Another funded project, “Guided inquiry with AI,” involves Assistant Professor Lorne Arnold, Teaching Professor Chris Marriott and Assistant Professor Cassandra Donatelli from the School of Engineering & Technology. The project will develop an AI teaching assistant for civil and mechanical engineering and computer science courses, according to the UW Tacoma project summary

Marriott described the project as an effort to engineer a chatbot that can answer student questions about course material while keeping student learning at the center. One of the project’s main goals is to distinguish between productive struggle and unnecessary struggle. 

“A core goal is to differentiate between material that students benefit from struggling with on their own from material where struggle is not generative,” Marriott wrote. 

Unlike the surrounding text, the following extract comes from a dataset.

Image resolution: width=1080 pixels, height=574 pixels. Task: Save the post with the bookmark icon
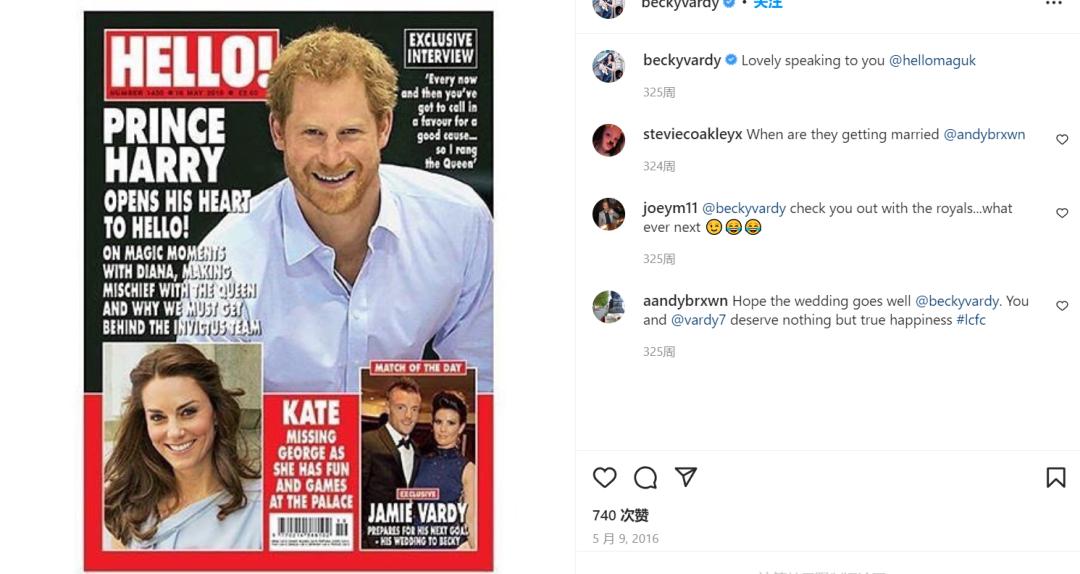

“Students can already upload assignments into public large language models and ask for help,” Marriott wrote. “The team’s goal is different: to build course-specific context and instructional guidance into the tool so it reflects the instructor’s intentions instead of simply producing a solution.” 

Marriott wrote that the agent would use the Socratic method to help students build their own problem-solving skills. In practice, that means asking students what they have tried, what worked and where they think the error is, rather than immediately showing the answer. 

The tool is expected to be used primarily in STEM courses, though Marriott also plans to use it in a writing course on ethics. He described the project as an adaptive agent that can adjust to different instructors and teaching styles, rather than a static chatbot placed on a website. 

Marriott also addressed concerns about student work. He wrote that the goal is not to displace student tutors, but to respond to a classroom reality in which human tutors have become underused as large language models have become another option for students. An instructor-adaptive tool, he wrote, may offer better guidance than a general standalone AI tool. 

Marriott placed the project within a broader shift in computer science and engineering. AI-assisted tools, from autocomplete to coding assistants, have been part of a longer technological progression in the field, but newer systems may change how programming work is understood. 

“This is both an opportunity and concern,” Marriott wrote. “Our fields become tremendously more efficient, but we are very uncertain how the fields will restructure themselves around the new tech.” 

Together, the two projects show how UW Tacoma faculty are testing AI as a support tool while trying to preserve the parts of learning that require practice, reflection and problem-solving. The Ledger will continue coverage of UW Tacoma’s SEED-AI projects in a follow-up article focused on undergraduate AI literacy and AI use in teacher preparation for multilingual classrooms.